## [What you have to do]
Your output should be the lines from the one containing "Task: Click the" through the last line below, both ends included, exactly as written and free of pictures.

(Saved data entries)
***

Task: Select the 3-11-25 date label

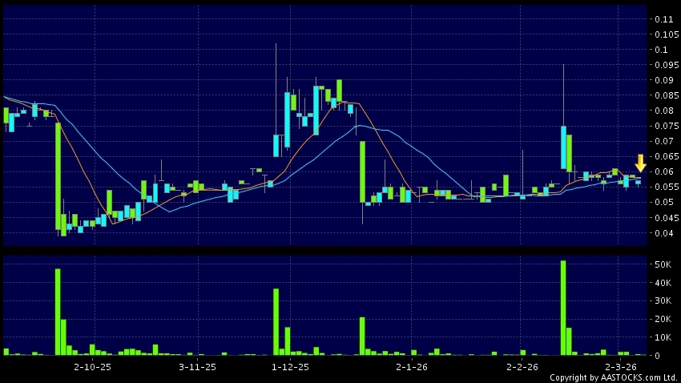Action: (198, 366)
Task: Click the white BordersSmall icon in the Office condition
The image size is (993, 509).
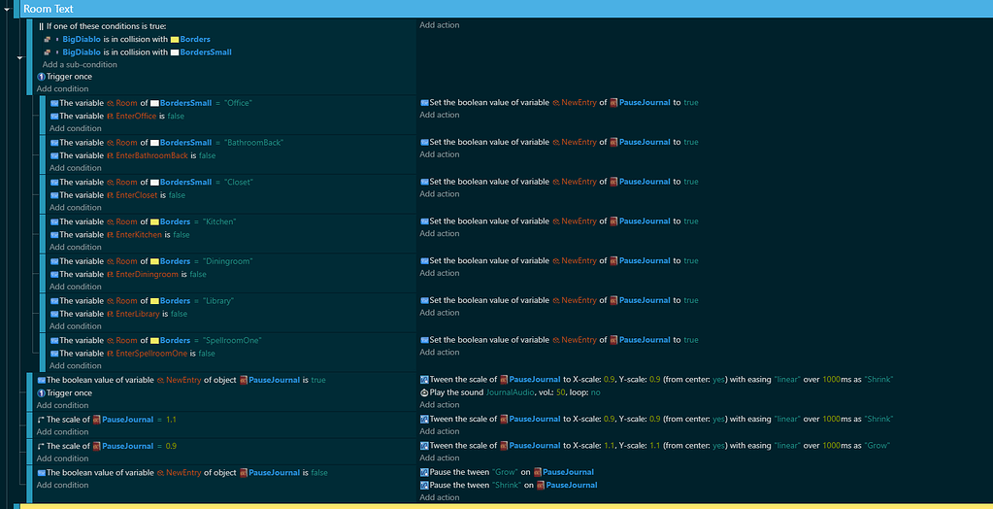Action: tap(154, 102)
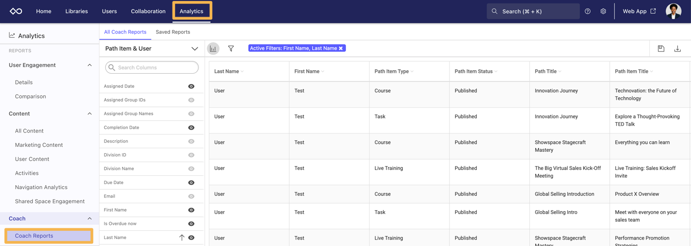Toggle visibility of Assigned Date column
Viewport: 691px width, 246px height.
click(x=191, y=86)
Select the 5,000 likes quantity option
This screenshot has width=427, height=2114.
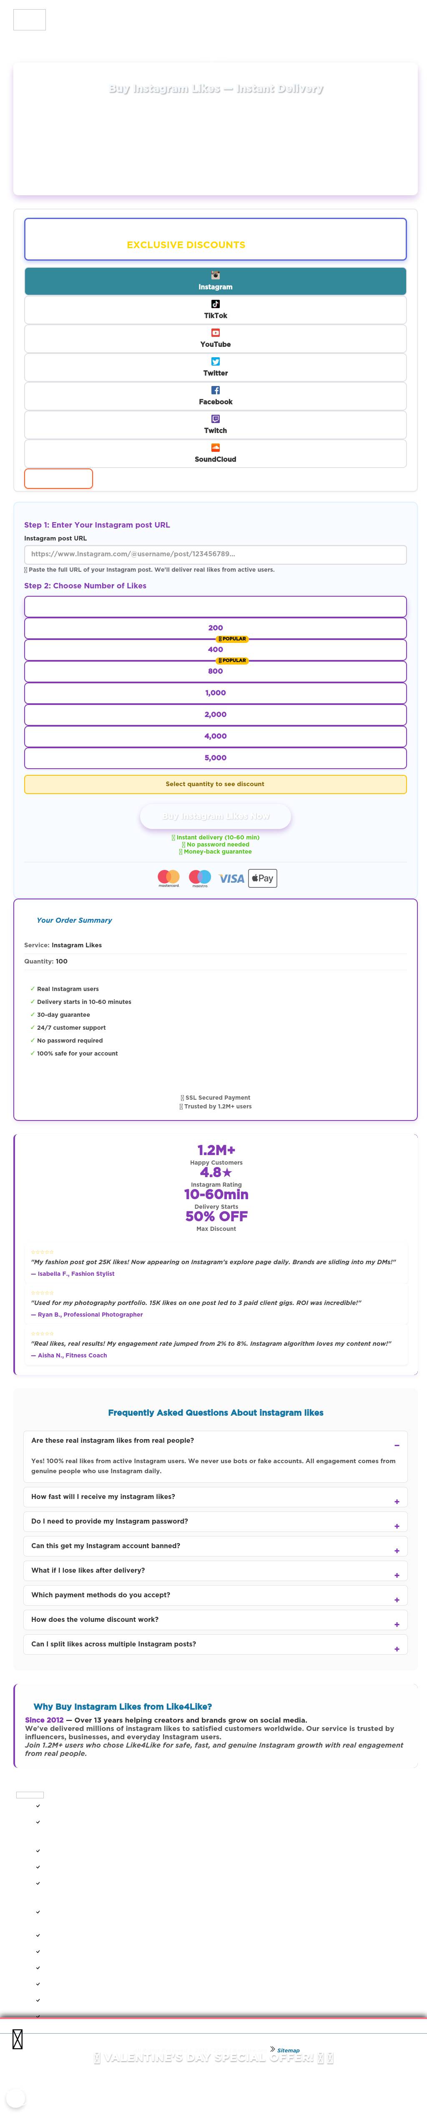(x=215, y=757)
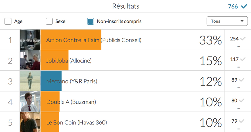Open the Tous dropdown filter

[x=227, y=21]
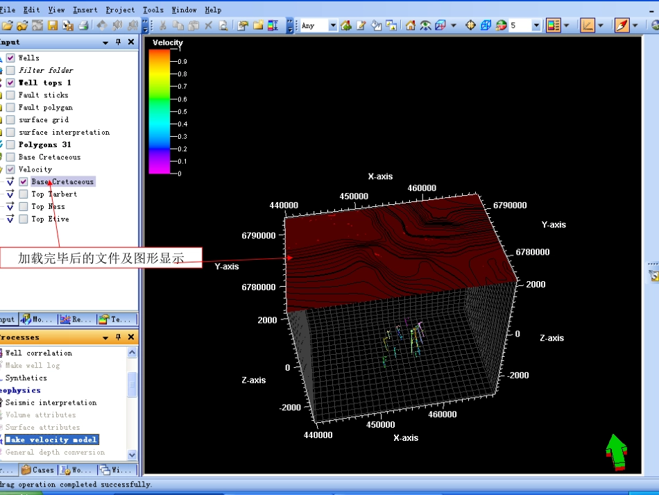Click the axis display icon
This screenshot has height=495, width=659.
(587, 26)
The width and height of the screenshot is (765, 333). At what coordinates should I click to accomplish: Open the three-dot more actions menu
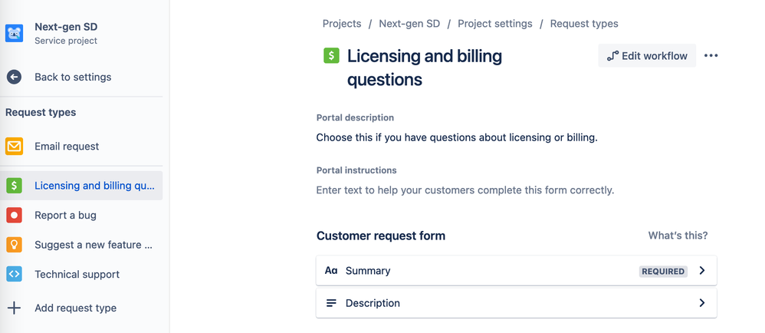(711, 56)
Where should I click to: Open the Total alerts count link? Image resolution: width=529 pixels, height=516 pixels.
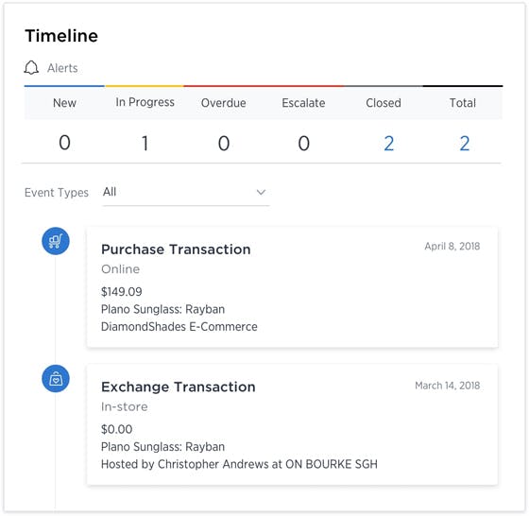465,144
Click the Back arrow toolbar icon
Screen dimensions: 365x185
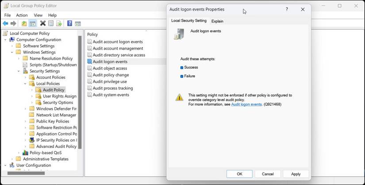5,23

***

## [Solution to this exercise]
Task: Click the white BordersSmall icon in the Office condition
The image size is (993, 509).
Action: tap(154, 102)
Toggle visibility of Assigned Date column
Viewport: 691px width, 246px height.
click(x=191, y=86)
Select the 5,000 likes quantity option
This screenshot has width=427, height=2114.
(x=215, y=757)
Open the Tous dropdown filter

[x=227, y=21]
Click the axis display icon
This screenshot has height=495, width=659.
(587, 26)
The width and height of the screenshot is (765, 333). At what coordinates should I click to accomplish: Open the three-dot more actions menu
(711, 56)
Where should I click to: Open the Total alerts count link? Image resolution: width=529 pixels, height=516 pixels.
465,144
Click the Back arrow toolbar icon
Screen dimensions: 365x185
5,23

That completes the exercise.